Effects of bifemelane on muscarinic receptors and choline acetyltransferase in the brains of aged rats following chronic cerebral hypoperfusion induced by permanent occlusion of bilateral carotid arteries

Cerebral hypoperfusion was chronically induced in aged rats via permanent bilateral occlusion of common carotid arteries (2VO). Marked reduction of the B(max) value of the muscarinic receptors (mAChR) in both the cortex and striatum and the V(max) value of choline acetyltransferase (ChAT) activity in the cortex, hippocampus and striatum were observed as compared with those of control aged rats. No significant changes in mAChR and ChAT activity were observed between young control rats and young 2VO rats. One month post-surgery in aged rats, daily doses of bifemelane (10 mg/kg) or aniracetam (50 mg/kg) were administered orally over a 4-week period.
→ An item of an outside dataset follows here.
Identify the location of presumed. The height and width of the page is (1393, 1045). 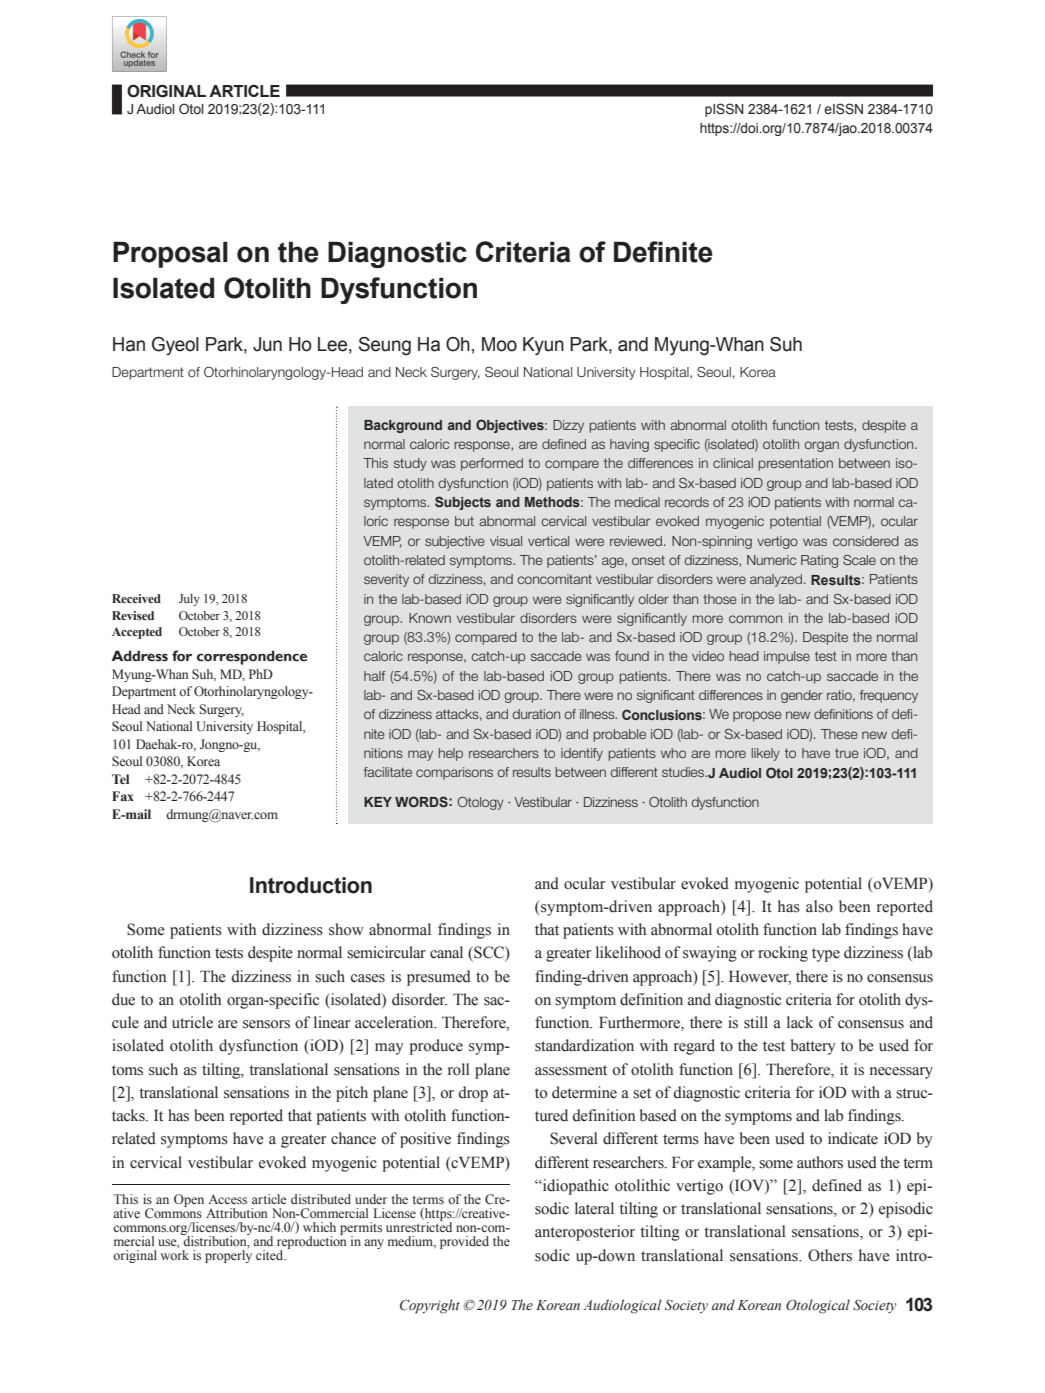
(439, 978).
Administration of bifemelane significantly increased B(max) values and decreased apparent K(d) values for ³H-quinuclidinyl benzilate (QNB) in mAChR in the striatum. Chronic administration of bifemelane or aniracetam also enhanced ChAT activity in the cortex, hippocampus and striatum. In particular, administration of bifemelane resulted in a significant increase in V(max) values of ChAT in all three brain regions, while no significant change in K(m) values for ChAT was observed. These results suggest that bifemelane is responsible for this activity, thereby enhancing the functioning system of CNS cholinergic neurons of cerebral hypoperfused aged rats.